The Puma and Adidas of semiconductors. The Dassler brothers of silicon. Except the Dassler brothers feuded bitterly. The Su-Huang family appears to get along. They just compete to the death in every market segment from Monday to Friday, and presumably share a normal family dinner at Lunar New Year.

If Kim Jong Rails had kept their common ancestors too busy to meet, the world would still be using VIA Chrome GPUs and S3 Savage graphics cards. Humanity owes its entire GPU future to one Taiwanese family producing two semiconductor CEOs in a single generation.

Think about that. Remove this one family from history. No Ryzen. No GeForce. No CUDA. No AI training. No $5 trillion NVIDIA. No AMD comeback. VIA and S3 inherit the Earth. Your gaming PC renders at 15 frames per second. Your AI chatbot runs on a cluster of Intel Xe GPUs that nobody wanted.

One family. Two colors. Every GPU on the planet.

The Verdict:

VendorSin
BroadcomHostility
RealtekIndifference
MediaTekVelocity
IntelContradiction
AMDPersistence
NVIDIAMonopoly

NVIDIA’s sin is monopoly — not the legal kind (though the ARM acquisition attempt came close), but the economic kind. CUDA’s 18-year head start. 80-95% AI GPU market share. Proprietary software stack. “Open source” drivers that are firmware wrappers. An ecosystem so locked in that switching costs exceed the hardware cost.

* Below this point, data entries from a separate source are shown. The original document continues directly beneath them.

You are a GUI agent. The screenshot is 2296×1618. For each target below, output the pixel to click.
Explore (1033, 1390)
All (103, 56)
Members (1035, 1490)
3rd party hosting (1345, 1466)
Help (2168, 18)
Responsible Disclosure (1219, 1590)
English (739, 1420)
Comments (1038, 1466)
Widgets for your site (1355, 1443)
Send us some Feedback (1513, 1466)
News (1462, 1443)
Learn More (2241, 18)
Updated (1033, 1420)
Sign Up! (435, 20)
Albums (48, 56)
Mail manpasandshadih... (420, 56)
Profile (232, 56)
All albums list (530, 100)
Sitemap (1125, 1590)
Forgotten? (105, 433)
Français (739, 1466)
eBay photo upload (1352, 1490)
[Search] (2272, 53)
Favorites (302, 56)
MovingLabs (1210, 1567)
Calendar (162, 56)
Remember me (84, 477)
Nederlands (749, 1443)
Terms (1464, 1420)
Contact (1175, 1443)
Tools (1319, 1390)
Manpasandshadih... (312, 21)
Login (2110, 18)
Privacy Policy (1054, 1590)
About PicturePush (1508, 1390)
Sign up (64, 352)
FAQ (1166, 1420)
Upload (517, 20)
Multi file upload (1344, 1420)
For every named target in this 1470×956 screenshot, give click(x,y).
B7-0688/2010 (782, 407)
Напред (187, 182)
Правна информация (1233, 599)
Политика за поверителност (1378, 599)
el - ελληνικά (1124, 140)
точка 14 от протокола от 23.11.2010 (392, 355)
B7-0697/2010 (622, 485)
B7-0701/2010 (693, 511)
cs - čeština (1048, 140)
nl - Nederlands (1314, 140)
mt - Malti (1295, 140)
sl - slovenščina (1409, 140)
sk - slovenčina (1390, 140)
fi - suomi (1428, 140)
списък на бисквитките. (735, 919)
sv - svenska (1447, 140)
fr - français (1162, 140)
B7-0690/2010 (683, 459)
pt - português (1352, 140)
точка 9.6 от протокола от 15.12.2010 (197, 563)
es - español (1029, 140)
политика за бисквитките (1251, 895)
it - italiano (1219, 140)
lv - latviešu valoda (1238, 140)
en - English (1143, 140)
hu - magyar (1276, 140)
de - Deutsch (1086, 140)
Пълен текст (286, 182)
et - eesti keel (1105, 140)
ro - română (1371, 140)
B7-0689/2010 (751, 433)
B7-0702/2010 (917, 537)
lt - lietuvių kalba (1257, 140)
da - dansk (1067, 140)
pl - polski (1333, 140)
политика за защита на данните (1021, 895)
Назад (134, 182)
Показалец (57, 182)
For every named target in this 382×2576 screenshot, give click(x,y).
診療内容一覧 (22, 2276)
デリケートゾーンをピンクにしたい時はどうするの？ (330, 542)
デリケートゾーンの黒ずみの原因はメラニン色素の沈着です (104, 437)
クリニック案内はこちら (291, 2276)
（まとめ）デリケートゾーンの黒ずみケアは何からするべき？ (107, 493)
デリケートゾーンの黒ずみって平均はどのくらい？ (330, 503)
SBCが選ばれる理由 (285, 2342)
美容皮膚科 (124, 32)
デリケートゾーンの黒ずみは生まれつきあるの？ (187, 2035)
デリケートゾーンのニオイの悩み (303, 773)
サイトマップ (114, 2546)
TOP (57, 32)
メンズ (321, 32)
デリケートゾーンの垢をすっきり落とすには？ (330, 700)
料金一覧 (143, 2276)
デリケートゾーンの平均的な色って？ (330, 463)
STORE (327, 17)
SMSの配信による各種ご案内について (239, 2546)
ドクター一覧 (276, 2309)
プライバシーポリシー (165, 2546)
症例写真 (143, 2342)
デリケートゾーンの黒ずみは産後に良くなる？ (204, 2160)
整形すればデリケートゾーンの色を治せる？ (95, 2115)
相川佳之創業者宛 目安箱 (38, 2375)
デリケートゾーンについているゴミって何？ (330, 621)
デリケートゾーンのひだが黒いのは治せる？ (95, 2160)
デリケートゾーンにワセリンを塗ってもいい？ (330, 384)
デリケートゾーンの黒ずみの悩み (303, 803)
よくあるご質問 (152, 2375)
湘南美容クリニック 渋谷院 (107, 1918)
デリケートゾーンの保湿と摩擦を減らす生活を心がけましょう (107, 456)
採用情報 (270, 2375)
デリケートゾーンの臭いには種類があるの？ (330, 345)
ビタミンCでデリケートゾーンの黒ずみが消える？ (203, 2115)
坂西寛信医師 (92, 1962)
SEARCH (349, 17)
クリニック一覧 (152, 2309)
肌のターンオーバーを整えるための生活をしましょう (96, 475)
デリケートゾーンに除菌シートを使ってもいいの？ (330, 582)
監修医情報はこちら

NVIDIA does not need to be hostile like Broadcom. They do not need to be indifferent like Realtek. They are so dominant that cooperation is unnecessary. The lock-in does the work.

The Lesson:

NVIDIA was founded in a Denny’s. Named after a word chosen because a toilet paper company took their first choice. Saved from bankruptcy by a Sega executive’s sense of honor. Built on a term they repurposed from a British company. Powered by a software platform that runs only on their hardware. Led by a man who was sent to reform school at nine and now runs the world’s most valuable company in a leather jacket.

And his cousin runs the competition.

The semiconductor industry is a family business. Literally. The two companies fighting over every GPU dollar share a bloodline. The red and the green are branches of the same tree.

In the Republic of Derails, we understand family dynamics in industry. Our entire semiconductor sector is run by one family. Mine. We considered splitting into competing factions — one for CPUs, one for GPUs — but we could not agree on logo colors. We tried red and green. Half the citizens thought we had rebranded as Morocco. The other half thought we had rebranded as Bangladesh. These are the only two countries on Earth with flags in exclusively those two colors — and they are the same colors, simply reversed. We abandoned the project and unified under a single banner: the flag of the Republic of Derails, which is classified. Morocco and Bangladesh have each received an invoice.